Yesterday, I posted about how htop was my new replacement for top on all Linux systems I manage. Tonight, while looking through the Google search words that lead people to my site, I found a Google result page which contained a 'hit' that immediately caught my eye. Mike Malone, of the I'm Mike blog had an entry titled 'Top 5 tops: keep tabs on your system'. In it, he describes not only the htop utility I came across earlier, but 4 additional tops to make any Linux administrator smile.
- mtop (MySQL top) monitors a MySQL server showing the queries which are taking the most amount of time to complete. Features include 'zooming' in on a process to show the complete query, 'explaining' the query optimizer information for a query and 'killing' queries.

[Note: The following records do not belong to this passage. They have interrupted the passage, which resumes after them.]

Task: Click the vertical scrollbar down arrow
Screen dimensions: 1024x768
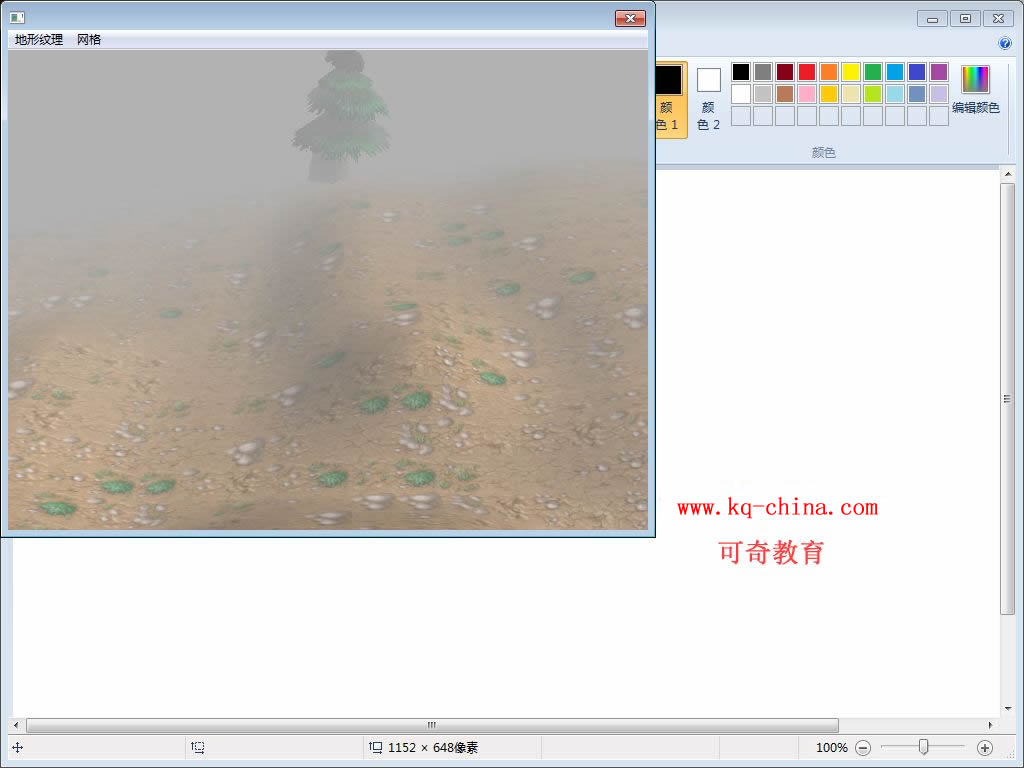Action: pyautogui.click(x=1008, y=708)
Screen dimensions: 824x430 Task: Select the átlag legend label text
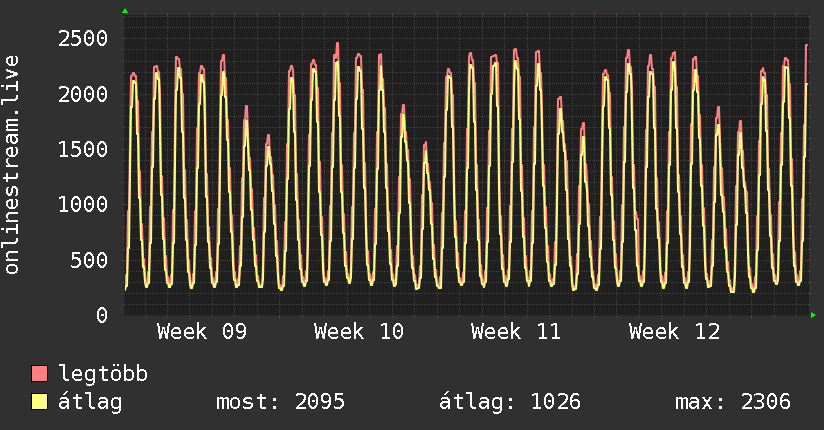tap(90, 402)
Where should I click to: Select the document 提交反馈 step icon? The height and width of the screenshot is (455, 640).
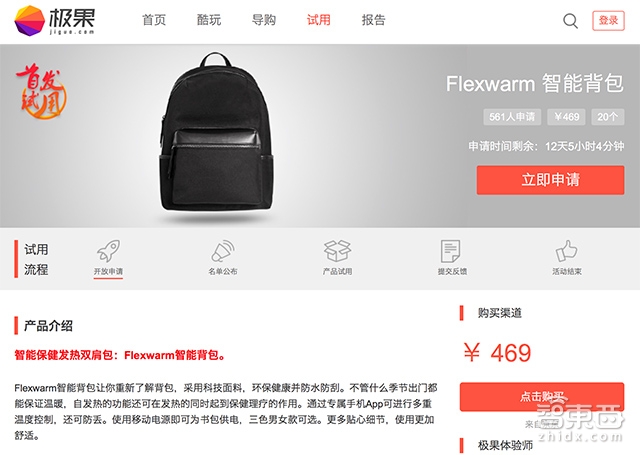coord(451,251)
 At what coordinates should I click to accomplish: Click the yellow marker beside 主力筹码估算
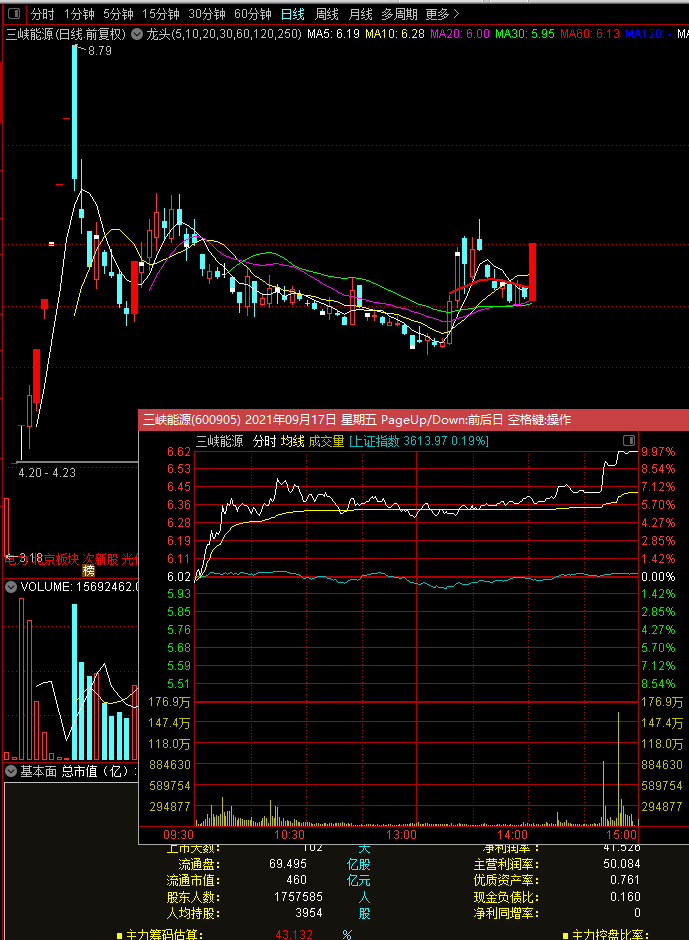coord(117,935)
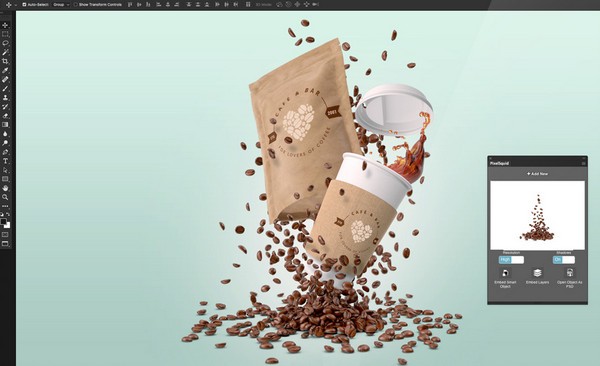The image size is (600, 366).
Task: Click Embed Layers icon in PixelSquid panel
Action: click(538, 273)
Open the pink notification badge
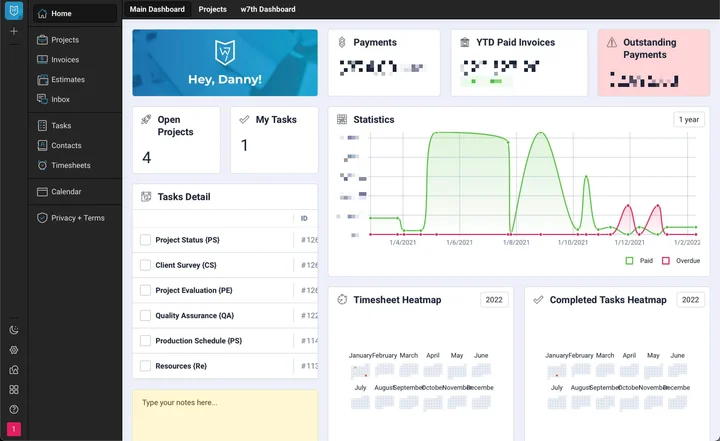Image resolution: width=720 pixels, height=441 pixels. (x=14, y=430)
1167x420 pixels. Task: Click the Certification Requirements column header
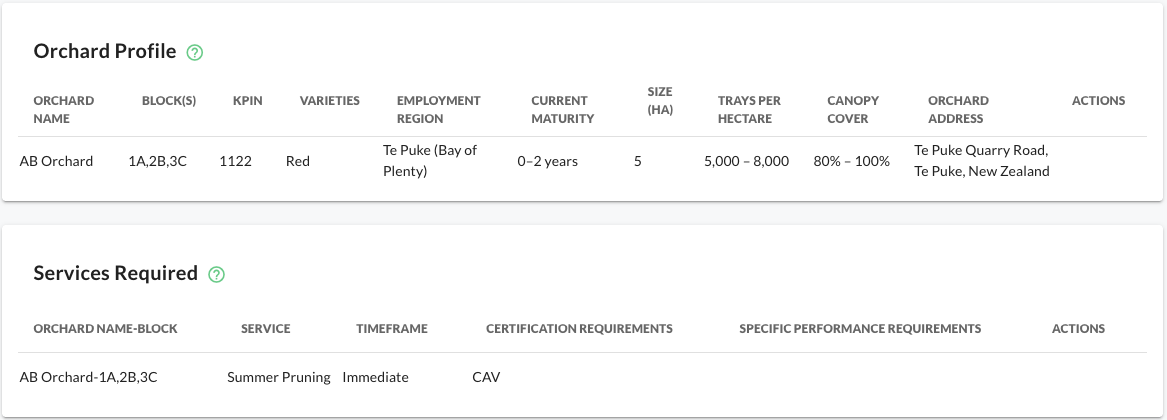point(579,329)
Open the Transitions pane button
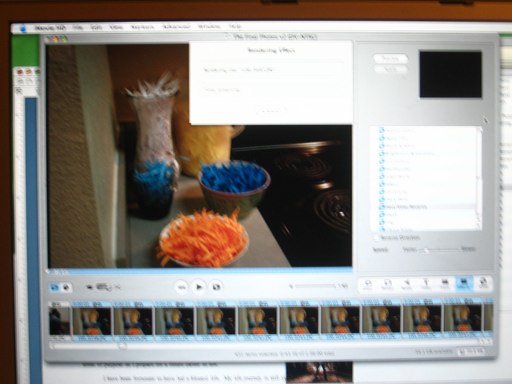The image size is (512, 384). (x=445, y=285)
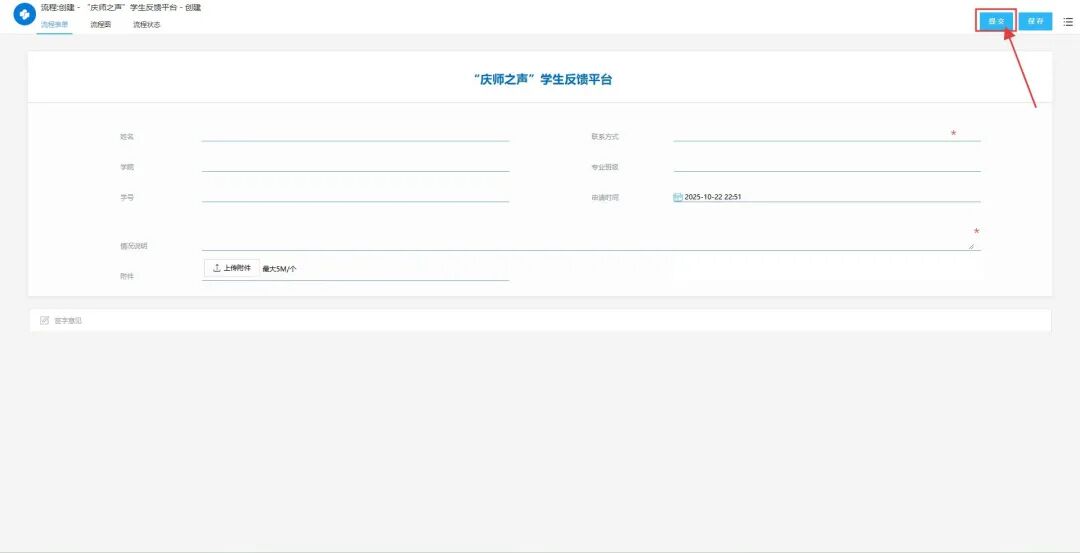Grab the textarea resize handle of 情况说明

(971, 246)
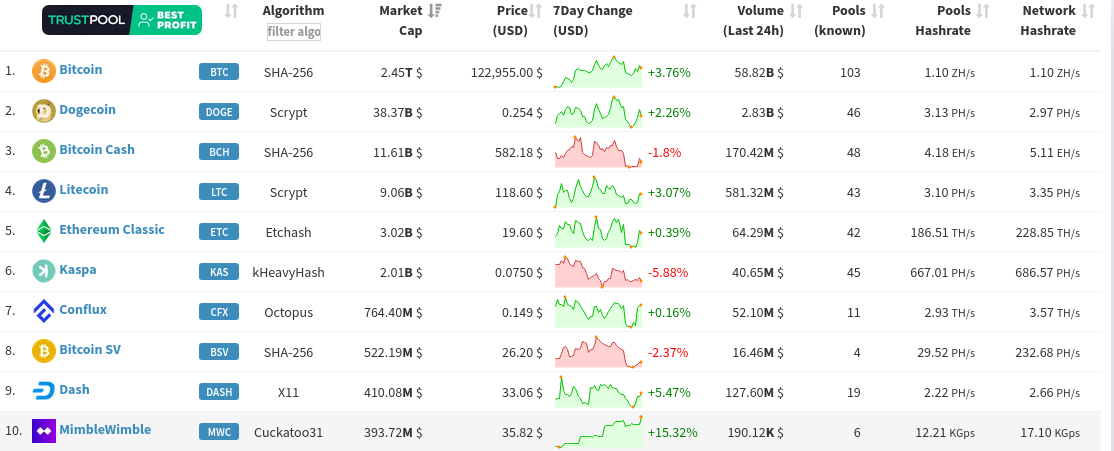Open the Bitcoin SV coin link
Image resolution: width=1114 pixels, height=451 pixels.
pyautogui.click(x=90, y=350)
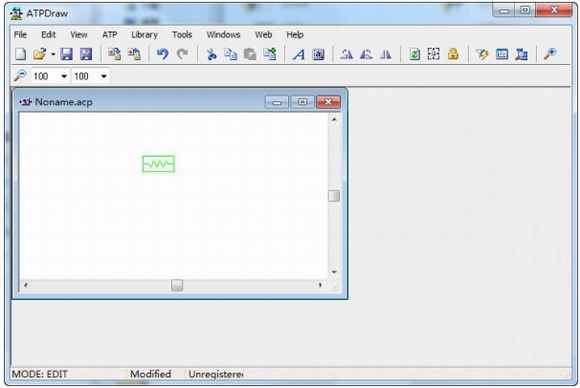Click the Cut scissors icon
Viewport: 580px width, 388px height.
pyautogui.click(x=211, y=54)
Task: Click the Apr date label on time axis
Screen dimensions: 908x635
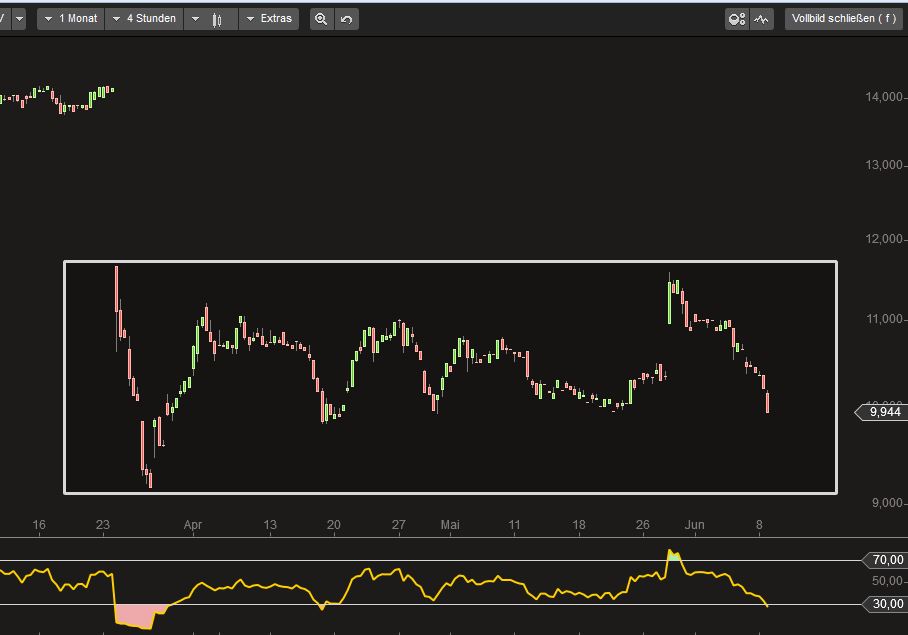Action: (193, 525)
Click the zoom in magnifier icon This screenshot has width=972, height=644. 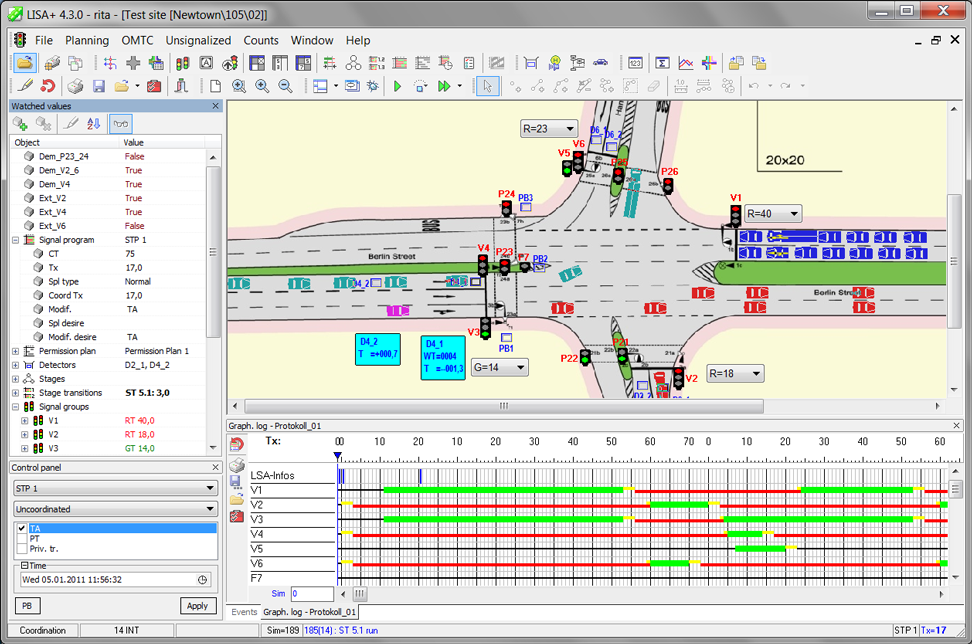(262, 87)
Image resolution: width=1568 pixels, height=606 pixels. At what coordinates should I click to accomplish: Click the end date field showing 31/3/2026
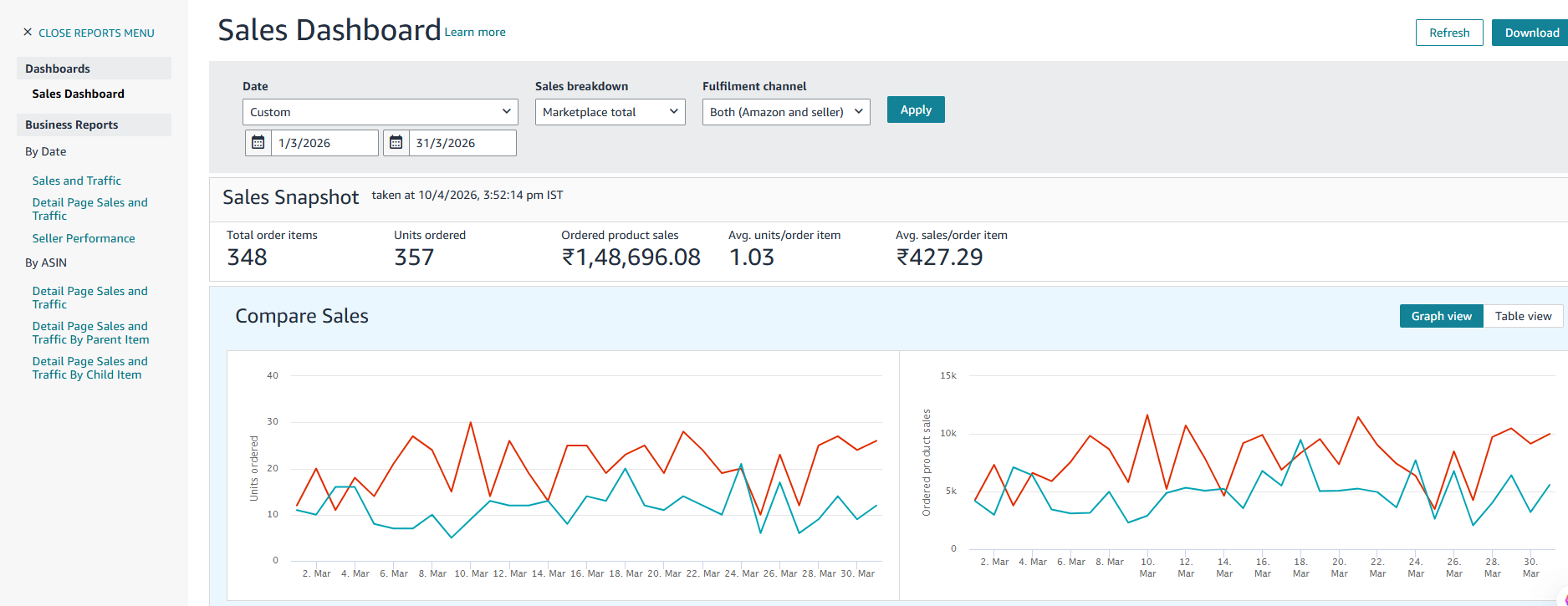click(462, 143)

In addition, server performance statistics, configuration information, and tuning tips are provided.
- Apachetop is a curses-based top-like display for Apache information, including requests per second, bytes per second, most popular URLs, etc.
- iftop does for network usage what top does for CPU usage. It listens to network traffic on a named interface and displays a table of current bandwidth usage by pairs of hosts. Handy for answering the question "why is our ADSL link so slow?".
- htop, an interactive process viewer for Linux
- atop is a performance monitor that can display:
- Resource consumption by all processes
- Utilization of all relevant resources
- Permanent logging of resource utilization
- Highlight critical resources
- Watch activity only
- Watch deviations only
- Accumulated process activity per user
- Accumulated process activity per program
- Disk and network activity per process
While I use mtop on a regular basis, and have now started using htop, the other 3 monitors definitely look like they're going to be part of my 'tools' for the various servers I manage. iftop and apachetop seem especially interesting to me, given their more specialized monitoring target.